### TASKS FOR THIS EXERCISE
1. Answer these questions from the food poisoning text:
(a) How many cases of food poisoning occur per year in the UK, according to research by the Food Standards Agency?
(b) What do estimates in the US put the cost of food poisoning at?
(c) When do most cases of food poisoning begin?
2. In the food poisoning text, switch "reputation" to "image" and write out the passage starting with "Not only can" and going on through "to reduce this?".
3. Can you shorten the paragraph of the food poisoning text that begins "Unfortunately for restaurants" and keep its main facts?

===== EXERCISE TEXT

Not only can food poisoning be an unpleasant experience for the victim, it can also be crippling for the business where the outbreak originates from, whether due to a tarnished reputation for quality, or at worst, a lawsuit. So what is the cost of a food poisoning outbreak to your business, and what can you do to reduce this?
There’s no denying that food poisoning is expensive, there are over 500,000 cases per year in the UK according to research by the Food Standards Agency, and estimates in the US put the cost at $77 billion – almost twice the annual cost of the common cold.
Unfortunately for restaurants, hotels and other catering businesses, research suggests more than double the cases of food poisoning are linked to restaurants than at home. Furthermore, the widespread myth that the last thing you ate was the cause for food poisoning can lead to the victim putting the blame on the restaurant they visited for dinner if they become sick that night. In reality, while some food-borne illnesses can take only a few hours to take hold, most cases begin two to five days after the meal. Only proper testing can really reveal the source.

==========
===== DATA LISTING

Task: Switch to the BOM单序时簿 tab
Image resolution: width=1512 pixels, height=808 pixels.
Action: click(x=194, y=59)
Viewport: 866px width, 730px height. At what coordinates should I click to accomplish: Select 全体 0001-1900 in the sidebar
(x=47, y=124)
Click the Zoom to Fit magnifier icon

==========

### PER-TASK ANSWERS
1.
(a) Over 500,000.
(b) $77 billion, almost twice the annual cost of the common cold.
(c) Two to five days after the meal.

2.
Not only can food poisoning be an unpleasant experience for the victim, it can also be crippling for the business where the outbreak originates from, whether due to a tarnished image for quality, or at worst, a lawsuit. So what is the cost of a food poisoning outbreak to your business, and what can you do to reduce this?

3. Research suggests that restaurants account for more than twice as many food poisoning cases as homes, which hurts restaurants, hotels and other catering businesses. Many people wrongly believe the last thing they ate made them sick, so someone who falls ill at night may blame the restaurant where they had dinner. Some food-borne illnesses take hold within a few hours, but most cases begin two to five days after the meal. Only proper testing can reveal the source.